[英]make correlation plot on time series data in python
I want to see a correlation on a rolling week basis in time series data.我想在时间序列数据中看到滚动周的相关性。 The reason because I want to see how rolling correlation moves each year.
原因是我想看看滚动相关性每年如何变化。 To do so, I tried to use
pandas.corr()
, pandas.rolling_corr()
built-in function for getting rolling correlation and tried to make line plot, but I couldn't correct the correlation line chart. To do so, I tried to use
pandas.corr()
, pandas.rolling_corr()
built-in function for getting rolling correlation and tried to make line plot, but I couldn't correct the correlation line chart.

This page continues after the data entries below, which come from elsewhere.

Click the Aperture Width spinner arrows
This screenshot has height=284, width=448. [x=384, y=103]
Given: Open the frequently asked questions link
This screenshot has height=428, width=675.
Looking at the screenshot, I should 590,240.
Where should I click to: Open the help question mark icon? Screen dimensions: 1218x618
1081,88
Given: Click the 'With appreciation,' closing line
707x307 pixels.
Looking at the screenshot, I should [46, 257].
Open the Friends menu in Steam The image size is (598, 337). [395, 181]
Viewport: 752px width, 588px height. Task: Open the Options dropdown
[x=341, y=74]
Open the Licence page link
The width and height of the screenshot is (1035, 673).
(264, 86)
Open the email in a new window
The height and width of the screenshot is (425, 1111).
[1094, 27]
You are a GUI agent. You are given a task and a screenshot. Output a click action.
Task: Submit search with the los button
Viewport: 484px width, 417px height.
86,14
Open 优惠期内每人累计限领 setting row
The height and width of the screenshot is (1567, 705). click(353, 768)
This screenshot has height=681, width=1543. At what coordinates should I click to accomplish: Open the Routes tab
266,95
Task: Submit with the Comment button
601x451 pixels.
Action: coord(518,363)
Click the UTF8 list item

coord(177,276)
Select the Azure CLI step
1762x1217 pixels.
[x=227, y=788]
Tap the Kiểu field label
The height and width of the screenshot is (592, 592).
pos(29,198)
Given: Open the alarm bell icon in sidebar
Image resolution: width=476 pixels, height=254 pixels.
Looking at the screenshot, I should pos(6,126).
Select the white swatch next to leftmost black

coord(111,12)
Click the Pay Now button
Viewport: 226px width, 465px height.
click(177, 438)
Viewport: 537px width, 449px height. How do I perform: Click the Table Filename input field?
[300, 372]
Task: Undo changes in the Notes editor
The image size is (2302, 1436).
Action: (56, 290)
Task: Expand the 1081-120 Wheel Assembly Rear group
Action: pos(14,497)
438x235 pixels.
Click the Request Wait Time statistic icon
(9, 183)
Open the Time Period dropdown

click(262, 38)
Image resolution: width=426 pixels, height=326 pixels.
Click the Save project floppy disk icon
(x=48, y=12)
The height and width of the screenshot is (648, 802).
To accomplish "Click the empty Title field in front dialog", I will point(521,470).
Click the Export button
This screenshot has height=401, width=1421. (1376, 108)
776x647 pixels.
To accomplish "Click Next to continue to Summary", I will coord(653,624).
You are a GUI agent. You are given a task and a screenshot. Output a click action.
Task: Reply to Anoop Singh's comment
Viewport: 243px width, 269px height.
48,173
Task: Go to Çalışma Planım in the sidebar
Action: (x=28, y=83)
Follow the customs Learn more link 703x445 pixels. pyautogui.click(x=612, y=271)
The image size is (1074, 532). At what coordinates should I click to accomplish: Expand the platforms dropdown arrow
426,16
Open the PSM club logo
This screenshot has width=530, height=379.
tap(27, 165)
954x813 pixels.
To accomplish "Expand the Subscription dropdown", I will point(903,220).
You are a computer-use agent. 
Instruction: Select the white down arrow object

I don't know how should I aggregate time series for getting rolling correlation line chart.我不知道我应该如何聚合时间序列以获得滚动相关折线图。 Does anyone knows any way of doing this in python?
有谁知道在 python 中这样做的任何方式? Is there any workaround to get rolling correlation line chart from time series data in pandas?
是否有任何解决方法可以从 pandas 中的时间序列数据中获取滚动相关折线图? any idea?
任何想法?
my attempt :我的尝试:
I tried of using pandas.corr()
to get correlation but it was not helpful to generate rolling correlation line chart.我尝试使用
pandas.corr()
来获得相关性,但生成滚动相关性折线图没有帮助。 So, here is my new attempt but it is not working.所以,这是我的新尝试,但它不起作用。 I assume I should think about the right way of data aggregation to make rolling correlation line chart.
我想我应该考虑正确的数据聚合方式来制作滚动相关折线图。
import pandas as pd
import matplotlib.pyplot as plt
import seaborn as sns
url = 'https://gist.githubusercontent.com/adamFlyn/eb784c86c44fd7ed3f2504157a33dc23/raw/79b6aa4f2e0ffd1eb626dffdcb609eb2cb8dae48/corr.csv'
df = pd.read_csv(url)
df['date'] = pd.to_datetime(df['date'])
def get_corr(df, window=4):
dfs = []
for key, value in df:
value["ROLL_CORR"] = pd.rolling_corr(value["prod_A_price"],value["prod_B_price"], window)
dfs.append(value)
df_final = pd.concat(dfs)
return df_final
corr_df = get_corr(df, window=12)
fig, ax = plt.subplots(figsize=(7, 4), dpi=144)
sns.lineplot(x='week', y='ROLL_CORR', hue='year', data=corr_df,alpha=.8)
plt.show()
plt.close()
doing this way is not working to me.这样做对我不起作用。 By doing this, I want to see how the rolling correlations move each year.
通过这样做,我想看看滚动相关性每年如何变化。 Can anyone point me out possible of doing rolling correlation line chart from time-series data in python?
谁能指出我可以从 python 中的时间序列数据中做滚动相关折线图吗? any thoughts?
有什么想法吗?
desired output所需 output
here is the desired rolling correlation line chart that I want to get.这是我想要获得的所需滚动相关折线图。 Note that desired plot was generated from MS excel.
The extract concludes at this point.